A powerful library for creating time series datasets for machine learning models
Project description
TSDC - Time Series Dataset Creator
A powerful and intuitive Python library for creating time series datasets ready for machine learning models like LSTM, GRU, and Transformers. No more manual data preprocessing - just load your data and start training!
Why TSDC?
When working with time series models (especially LSTM), you always need to:
- Convert raw data into sliding window sequences
- Split data temporally (not randomly!)
- Normalize/scale features properly
- Handle multivariate inputs with single target outputs
- Create proper shapes for neural networks
TSDC automates all of this in just a few lines of code.
Table of Contents
- Installation
- Quick Start
- Core Concepts
- API Reference
- Examples
- Advanced Usage
- Development
- Contributing
Installation
From source (recommended for development)
git clone https://github.com/DeepPythonist/tsdc.git
cd tsdc
pip install -e .
For additional features
pip install -e ".[examples]"
This includes yfinance for financial data loading and matplotlib for visualization.
Quick Start
Basic Example: Single Variable
import numpy as np
from tsdc import TimeSeriesDataset
bitcoin_prices = np.random.randn(1000) * 1000 + 40000
dataset = TimeSeriesDataset(
data=bitcoin_prices,
lookback=60,
horizon=1
)
dataset.prepare()
X_train, y_train = dataset.get_train()
X_val, y_val = dataset.get_val()
X_test, y_test = dataset.get_test()
print(f"X_train shape: {X_train.shape}") # (samples, 60, 1)
print(f"y_train shape: {y_train.shape}") # (samples, 1)
Multivariate Example with Target Column
import pandas as pd
from tsdc import TimeSeriesDataset
data = pd.DataFrame({
'temperature': [...],
'humidity': [...],
'pressure': [...]
})
dataset = TimeSeriesDataset(
data=data,
lookback=24,
horizon=6,
target_column='temperature',
scaler_type='minmax'
)
dataset.prepare()
X_train, y_train = dataset.get_train()
Core Concepts
1. Lookback and Horizon
- lookback: Number of past timesteps to use as input
- horizon: Number of future timesteps to predict
lookback=60, horizon=1 # Use 60 past points to predict next 1 point
lookback=24, horizon=12 # Use 24 hours to predict next 12 hours
2. Stride
Control how windows overlap:
stride=1 # Maximum overlap, windows shift by 1 timestep
stride=5 # Less overlap, windows shift by 5 timesteps
3. Train/Val/Test Splits
IMPORTANT: TSDC uses temporal (sequential) splitting, NOT random splitting!

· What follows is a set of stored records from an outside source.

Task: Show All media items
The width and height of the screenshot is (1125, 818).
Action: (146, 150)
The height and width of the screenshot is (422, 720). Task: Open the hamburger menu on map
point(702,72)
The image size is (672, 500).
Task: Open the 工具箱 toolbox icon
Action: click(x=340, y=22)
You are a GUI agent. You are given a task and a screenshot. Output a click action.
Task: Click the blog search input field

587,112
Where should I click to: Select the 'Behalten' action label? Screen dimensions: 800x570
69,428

Time series splitting preserves temporal order to prevent data leakage:
TimeSeriesDataset(
data=data,
train_split=0.7, # First 70% for training (oldest data)

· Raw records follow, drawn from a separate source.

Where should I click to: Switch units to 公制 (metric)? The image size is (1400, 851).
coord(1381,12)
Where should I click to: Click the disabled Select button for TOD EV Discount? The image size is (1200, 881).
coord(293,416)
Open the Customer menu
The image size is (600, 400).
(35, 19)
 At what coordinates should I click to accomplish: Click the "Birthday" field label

val_split=0.15, # Next 15% for validation (middle data)
test_split=0.15 # Last 15% for testing (newest data)
)
# Train ← Val ← Test (sequential, no shuffling)

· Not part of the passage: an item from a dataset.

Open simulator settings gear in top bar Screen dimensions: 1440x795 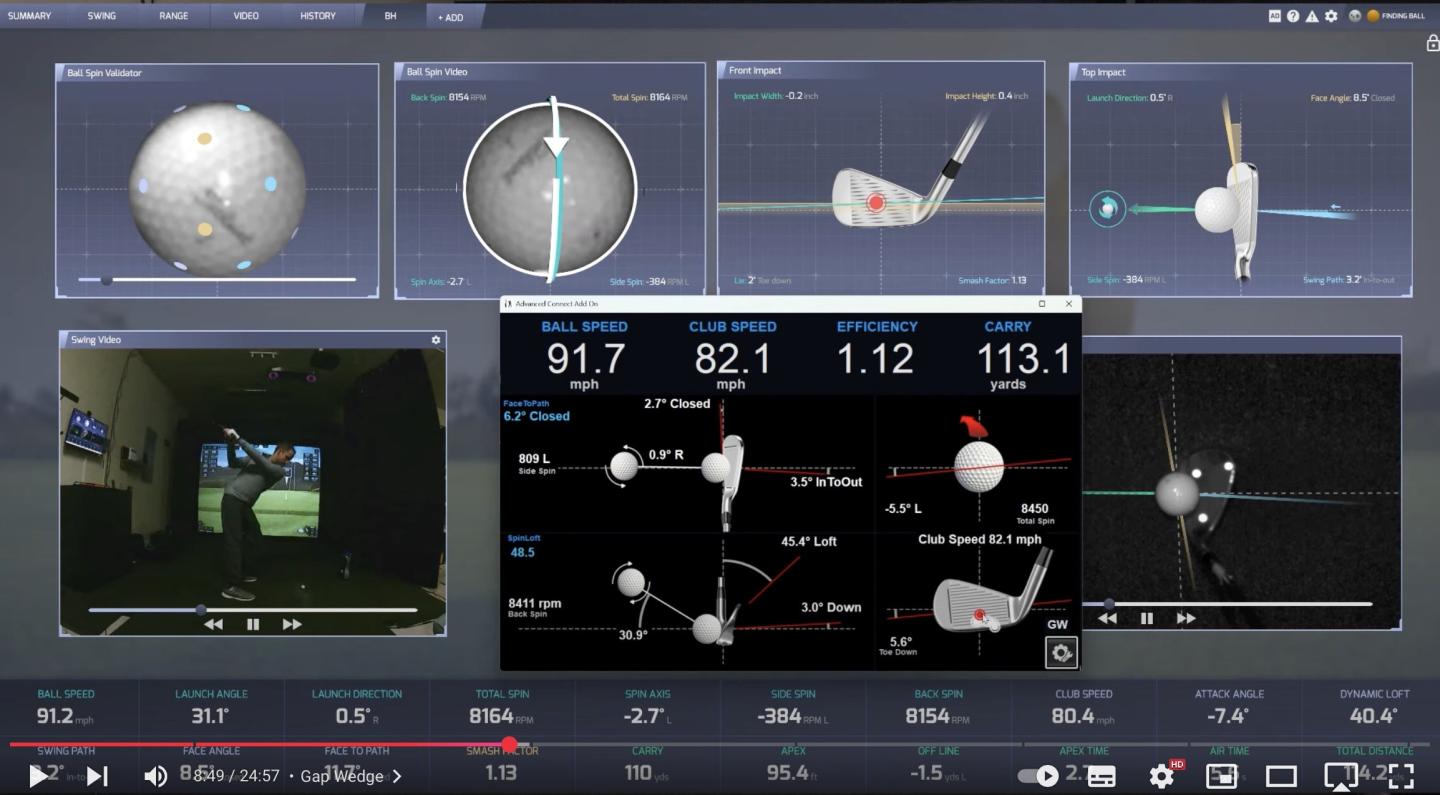pyautogui.click(x=1331, y=16)
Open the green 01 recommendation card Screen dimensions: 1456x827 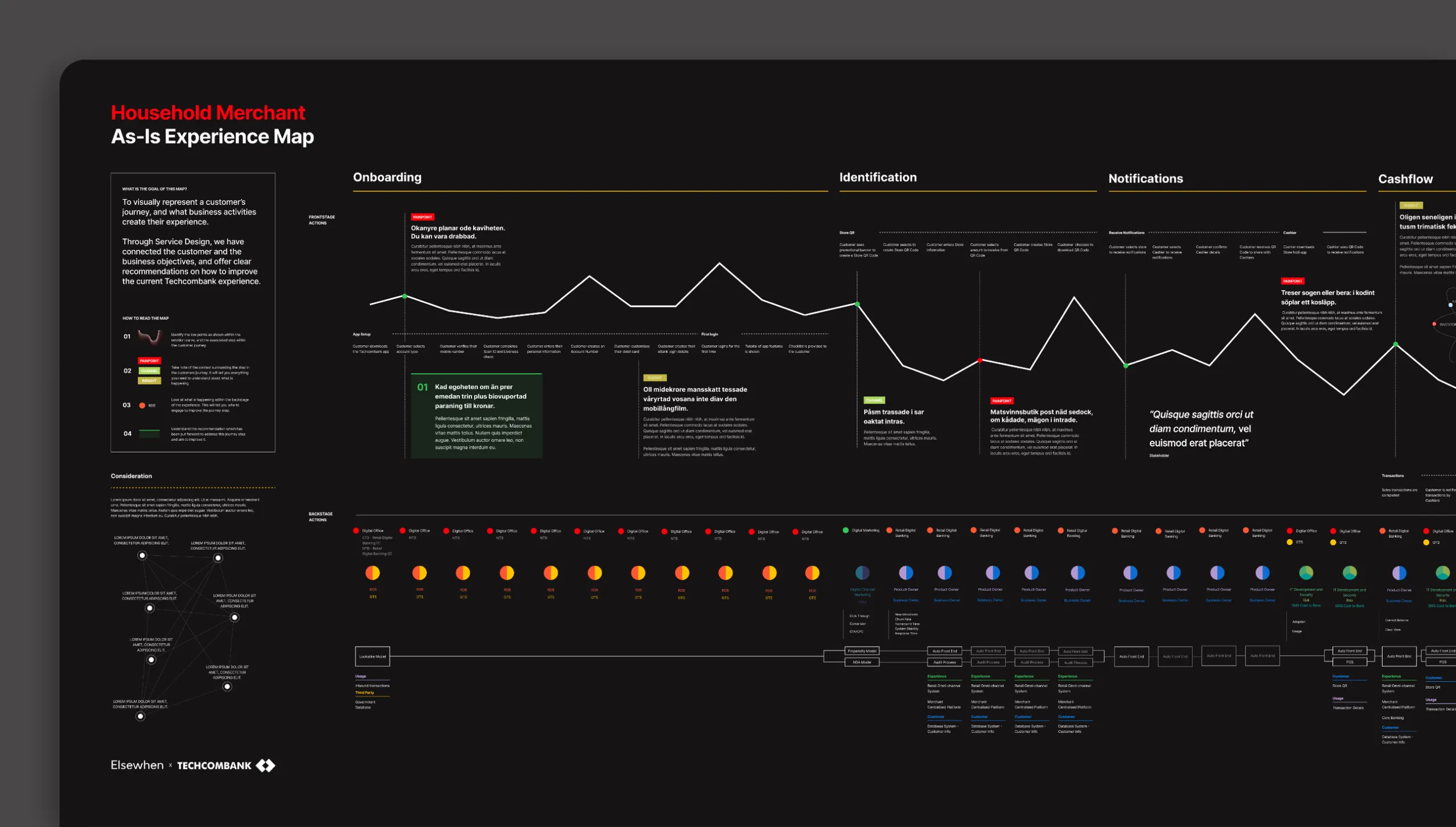coord(476,416)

# This prevents training on future data and testing on past data!
4. Scaling Options
scaler_type='minmax' # Scale to [0, 1]
scaler_type='standard' # Zero mean, unit variance
scaler_type='robust' # Robust to outliers
scaler_type='none' # No scaling
API Reference
TimeSeriesDataset
Main class for dataset creation.
TimeSeriesDataset(
data: Union[np.ndarray, pd.DataFrame, pd.Series, str],
lookback: int = 10,
horizon: int = 1,
stride: int = 1,
target_column: Optional[Union[int, str]] = None,
scaler_type: str = "minmax",
train_split: float = 0.7,
val_split: float = 0.15,
test_split: float = 0.15
)
Methods:
prepare(preprocess=True): Prepare the datasetget_train(): Returns (X_train, y_train)get_val(): Returns (X_val, y_val)get_test(): Returns (X_test, y_test)get_all(): Returns dictionary with all splitsget_info(): Get dataset informationinverse_transform_predictions(predictions): Convert scaled predictions back
Sequencer
Low-level API for creating sequences.
from tsdc import Sequencer
sequencer = Sequencer(lookback=10, horizon=5, stride=1)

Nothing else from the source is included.